Today in Latin America
Top Story — With 96 percent of the votes counted as of Sunday night, no winner has been declared in the Brazilian presidential election, according to Brazilian press reports. The race will continue to a second-round vote on Oct. 31.
Dilma Rousseff of the governing Workers Party (PT) led the election with 46.34 percent of the vote, according to Brazilian daily A Folha de São Paulo. José Serra of the Brazilian Social Democracy Party (PSDB) held second place with 32.85 percent. Marina Silva of the Green Party (PV) came in as a strong third-place candidate with 19.64 percent.
Under Brazilian law, a candidate can only win a presidential race if they receive more than 50 percent of the vote. Because Rousseff did not manage to break that threshold, she will face Serra in a runoff election at the end of the month.
Though Rousseff had hoped her strong lead in the polls would translate into a first-round election, current President Luiz Inácio Lula da Silva appeared to anticipate the possibility of a runoff on Sunday, telling reporters “I didn’t win any election in the first round,” according to The Guardian.
Congressional and gubernatorial elections were also held throughout the country.
The vote took place as Brazil is enjoying strong economic growth and a reduction in the size of its notorious wealth gap, which has fed the popularity President Lula da Silva the PT.
A recent poll from the Pew Research Center found that Brazilians are feeling optimistic about the economy and their country’s role in world affairs, The Miami Herald reports. Sixty-two percent of Brazilians said they felt their economy was in good shape. Of the 22 countries surveyed, on the Chinese had more positive opinions about their economy.
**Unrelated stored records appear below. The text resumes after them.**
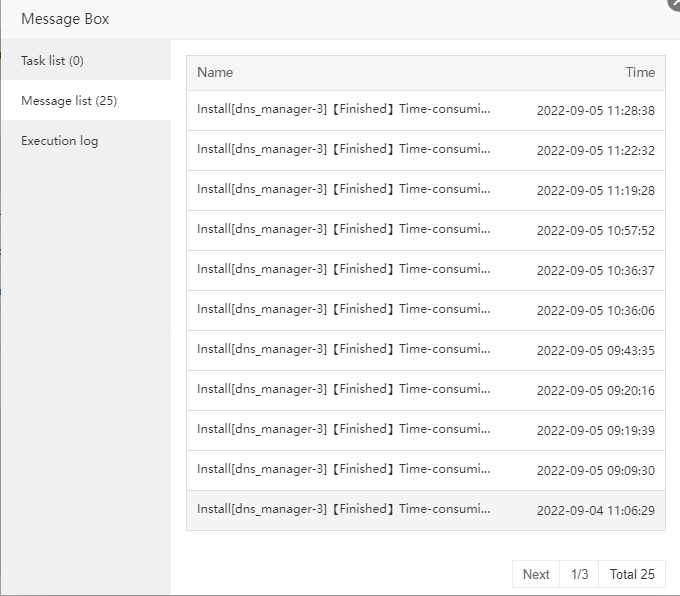
Task: Select the message logged at 10:57:52
Action: (x=344, y=230)

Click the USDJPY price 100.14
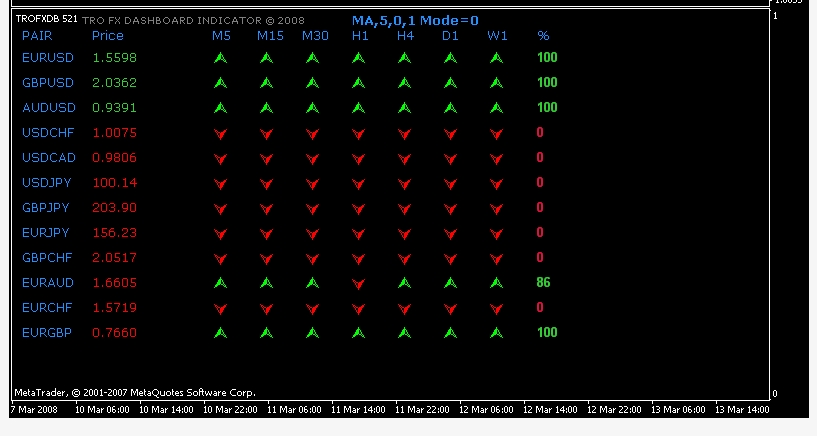tap(114, 183)
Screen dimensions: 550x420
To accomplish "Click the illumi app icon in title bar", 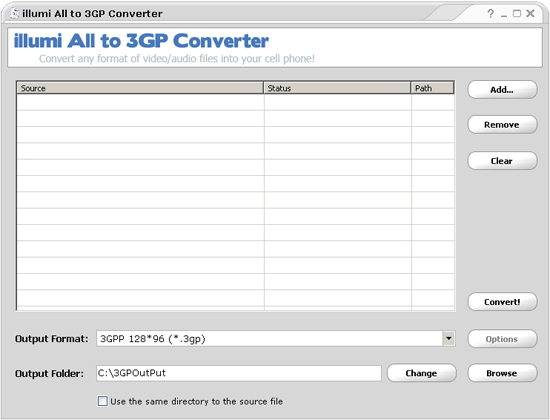I will click(14, 13).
Just Published at the Latin America News Dispatch
- Congress postponed a vote on a bill that would ease restrictions on Americans traveling to Cuba. Raisa Camargo reports from Washington.
- With Venezuela having gone through historic parliamentary elections on Sunday, Juan Fajardo takes a look at how both supporters and opponents of Hugo Chávez have used marches and street protests to vie for control of public space in this photo essay.
- A new government program aims to make Chile a heaven for start-ups. David Mauro has the story.
- With Brazil’s election season in full swing, Hugo Passarello Luna takes a look Luiz Inácio “Lula” da Silva’s presidency.
- Chile’s President, Sebastián Piñera, laid out an ambitious program to bring his country into the ranks of the developed world in a speech on Wednesday.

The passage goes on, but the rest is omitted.